The only controversial part of the bill was a provision that a fair wage be provided to Vermonters working on projects that the Department of Buildings and General Services (“BGS”) oversees. Payment of a fair wage, which is referred to as the Davis-Bacon Prevailing Wage after the federal law that established it, is already required when Vermont is paying for part of a project that also includes federal dollars. This new provision addresses all projects undertaken by BGS.
I, along with the rest of the House, spent most of the time over the past two weeks on the House floor taking up the budget and revenue bills last week and the bills discussed above this past week. Still, some work was accomplished in committees.

The House Judiciary Committee continued to take testimony on H.221, relating to criminal justice reform. Although supporting the general concept of seeking to decrease incarceration rates in Vermont, representatives from the Attorney General’s Office, the Court, and the Department of State’s Attorneys and Sheriffs’ Association expressed concerns over some of the ways the bill seeks to accomplish that end. The Vermonters for Criminal Justice Reform, headed by former House Representative Susan Wizowaty, is working with these agencies to offer language that addresses their concerns.

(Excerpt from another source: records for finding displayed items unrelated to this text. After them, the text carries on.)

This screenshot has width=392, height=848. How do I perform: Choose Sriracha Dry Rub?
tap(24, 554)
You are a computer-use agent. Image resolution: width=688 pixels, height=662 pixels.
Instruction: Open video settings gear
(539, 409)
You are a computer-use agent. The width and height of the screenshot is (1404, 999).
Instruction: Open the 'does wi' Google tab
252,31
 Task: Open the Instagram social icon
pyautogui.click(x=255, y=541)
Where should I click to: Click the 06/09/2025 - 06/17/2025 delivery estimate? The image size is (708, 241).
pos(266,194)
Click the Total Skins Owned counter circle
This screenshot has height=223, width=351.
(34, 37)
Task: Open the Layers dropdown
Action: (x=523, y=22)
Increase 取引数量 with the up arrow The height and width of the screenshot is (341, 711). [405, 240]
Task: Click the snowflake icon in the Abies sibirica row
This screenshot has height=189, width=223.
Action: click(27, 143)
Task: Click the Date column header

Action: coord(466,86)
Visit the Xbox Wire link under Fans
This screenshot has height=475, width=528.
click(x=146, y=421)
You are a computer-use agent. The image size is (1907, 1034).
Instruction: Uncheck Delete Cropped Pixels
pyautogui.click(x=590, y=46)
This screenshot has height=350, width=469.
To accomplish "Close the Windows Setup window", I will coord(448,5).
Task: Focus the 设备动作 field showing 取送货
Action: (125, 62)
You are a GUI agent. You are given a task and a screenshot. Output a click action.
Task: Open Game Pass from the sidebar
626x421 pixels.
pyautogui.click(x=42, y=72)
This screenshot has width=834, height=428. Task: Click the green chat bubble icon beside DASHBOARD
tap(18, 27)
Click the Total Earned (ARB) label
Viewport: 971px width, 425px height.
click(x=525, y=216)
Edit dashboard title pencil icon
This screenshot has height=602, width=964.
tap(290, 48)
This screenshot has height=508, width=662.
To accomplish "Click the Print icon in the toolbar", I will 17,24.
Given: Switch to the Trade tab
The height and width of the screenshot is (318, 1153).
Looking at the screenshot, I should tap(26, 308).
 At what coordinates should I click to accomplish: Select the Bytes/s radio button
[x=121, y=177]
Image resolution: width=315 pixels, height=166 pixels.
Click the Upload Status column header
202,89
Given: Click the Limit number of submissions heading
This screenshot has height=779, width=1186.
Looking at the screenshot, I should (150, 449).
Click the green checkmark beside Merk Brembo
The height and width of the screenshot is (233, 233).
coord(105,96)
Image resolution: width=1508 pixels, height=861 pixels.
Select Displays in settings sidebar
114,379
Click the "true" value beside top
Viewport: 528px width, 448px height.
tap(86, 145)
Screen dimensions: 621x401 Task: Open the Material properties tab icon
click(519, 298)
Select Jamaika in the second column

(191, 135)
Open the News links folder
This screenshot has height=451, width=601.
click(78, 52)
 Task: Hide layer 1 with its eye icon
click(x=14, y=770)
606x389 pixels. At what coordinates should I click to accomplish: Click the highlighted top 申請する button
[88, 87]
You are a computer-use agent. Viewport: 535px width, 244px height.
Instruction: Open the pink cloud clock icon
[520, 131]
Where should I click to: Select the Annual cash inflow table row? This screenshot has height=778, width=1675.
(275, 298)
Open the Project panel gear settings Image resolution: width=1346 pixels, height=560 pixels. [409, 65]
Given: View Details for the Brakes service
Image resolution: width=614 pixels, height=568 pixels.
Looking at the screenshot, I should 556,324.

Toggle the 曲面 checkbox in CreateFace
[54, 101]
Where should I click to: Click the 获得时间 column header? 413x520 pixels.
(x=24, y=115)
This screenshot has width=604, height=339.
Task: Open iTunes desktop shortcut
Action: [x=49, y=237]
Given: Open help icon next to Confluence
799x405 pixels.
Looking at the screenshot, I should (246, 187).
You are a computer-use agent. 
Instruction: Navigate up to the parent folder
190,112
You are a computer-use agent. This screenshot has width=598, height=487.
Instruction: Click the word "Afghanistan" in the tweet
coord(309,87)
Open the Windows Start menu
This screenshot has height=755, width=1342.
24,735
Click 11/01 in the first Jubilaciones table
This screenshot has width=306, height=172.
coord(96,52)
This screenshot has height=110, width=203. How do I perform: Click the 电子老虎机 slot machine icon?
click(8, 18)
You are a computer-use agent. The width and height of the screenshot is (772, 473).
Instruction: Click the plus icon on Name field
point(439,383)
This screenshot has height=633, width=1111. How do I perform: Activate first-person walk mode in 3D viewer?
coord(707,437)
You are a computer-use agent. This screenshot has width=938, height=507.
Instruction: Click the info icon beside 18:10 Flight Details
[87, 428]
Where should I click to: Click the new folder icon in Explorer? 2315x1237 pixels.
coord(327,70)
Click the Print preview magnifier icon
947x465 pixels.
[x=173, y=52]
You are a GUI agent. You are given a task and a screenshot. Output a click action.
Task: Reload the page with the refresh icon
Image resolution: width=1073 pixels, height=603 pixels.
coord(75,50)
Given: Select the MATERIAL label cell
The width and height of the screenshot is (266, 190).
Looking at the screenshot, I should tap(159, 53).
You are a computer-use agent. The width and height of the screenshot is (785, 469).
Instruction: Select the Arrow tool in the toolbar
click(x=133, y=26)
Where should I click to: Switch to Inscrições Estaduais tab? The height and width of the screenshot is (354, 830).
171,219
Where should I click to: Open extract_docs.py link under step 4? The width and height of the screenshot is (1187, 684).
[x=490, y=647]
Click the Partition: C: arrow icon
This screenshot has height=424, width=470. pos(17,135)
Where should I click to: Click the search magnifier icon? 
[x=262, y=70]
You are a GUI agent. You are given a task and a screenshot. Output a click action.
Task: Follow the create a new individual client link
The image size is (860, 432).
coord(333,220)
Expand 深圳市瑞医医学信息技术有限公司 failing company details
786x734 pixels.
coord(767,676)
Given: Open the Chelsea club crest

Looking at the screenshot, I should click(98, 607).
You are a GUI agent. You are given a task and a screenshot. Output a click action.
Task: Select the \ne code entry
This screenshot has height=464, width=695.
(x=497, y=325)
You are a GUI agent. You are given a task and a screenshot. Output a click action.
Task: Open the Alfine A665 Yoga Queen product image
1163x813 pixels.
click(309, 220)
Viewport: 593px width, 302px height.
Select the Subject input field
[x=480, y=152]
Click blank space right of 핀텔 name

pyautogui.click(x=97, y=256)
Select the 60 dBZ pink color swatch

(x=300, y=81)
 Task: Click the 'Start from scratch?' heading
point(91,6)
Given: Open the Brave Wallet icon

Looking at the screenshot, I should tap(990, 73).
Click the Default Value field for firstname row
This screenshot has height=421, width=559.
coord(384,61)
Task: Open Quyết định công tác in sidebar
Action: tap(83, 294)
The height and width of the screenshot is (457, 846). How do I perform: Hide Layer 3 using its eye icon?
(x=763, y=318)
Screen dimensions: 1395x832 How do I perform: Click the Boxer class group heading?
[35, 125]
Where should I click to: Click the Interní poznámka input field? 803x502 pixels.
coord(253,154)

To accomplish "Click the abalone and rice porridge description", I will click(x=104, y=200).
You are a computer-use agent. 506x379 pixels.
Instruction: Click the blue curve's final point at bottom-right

In addition, S.115, relating to expungement, should be on the House floor next week. This bill allows for wiping from the record convictions that were based on conduct that has been decriminalized, such as convictions for possession of marijuana in an amount that is no longer criminal. House Judiciary added a section to the bill that provides an alternative avenue for expungement of crimes committed by an individual who was 25 years old or younger at the time of the qualifying offense. Under this provision a person can petition for expungement 5 years (as opposed to 10 to 20 years) after satisfying the terms and conditions of his or her conviction and successfully completing a term of public service programming as approved by the Community Justice Network. In addition, the individual has to have paid any restitution order of the Court and cannot have been convicted of a later crime. The Court also must find that the expungement serves the interest of justice. This new language would help reduce the collateral consequences of conviction, which is one of the aims of H.221 discussed above.

In the coming week, Judiciary will be focusing on S.141, relating to possession of firearms, which just passed the Senate. After a thorough walk-through from Legislative Council Counsel, Judiciary started taking testimony during breaks from the floor over the past week. The bill would restrict gun ownership for violent felons and individuals with certain mental illnesses who are a danger to themselves and others. It also provides a procedure for individuals who had suffered a mental illness to regain the right to gun ownership. I have already been receiving many emails that weigh in on this bill.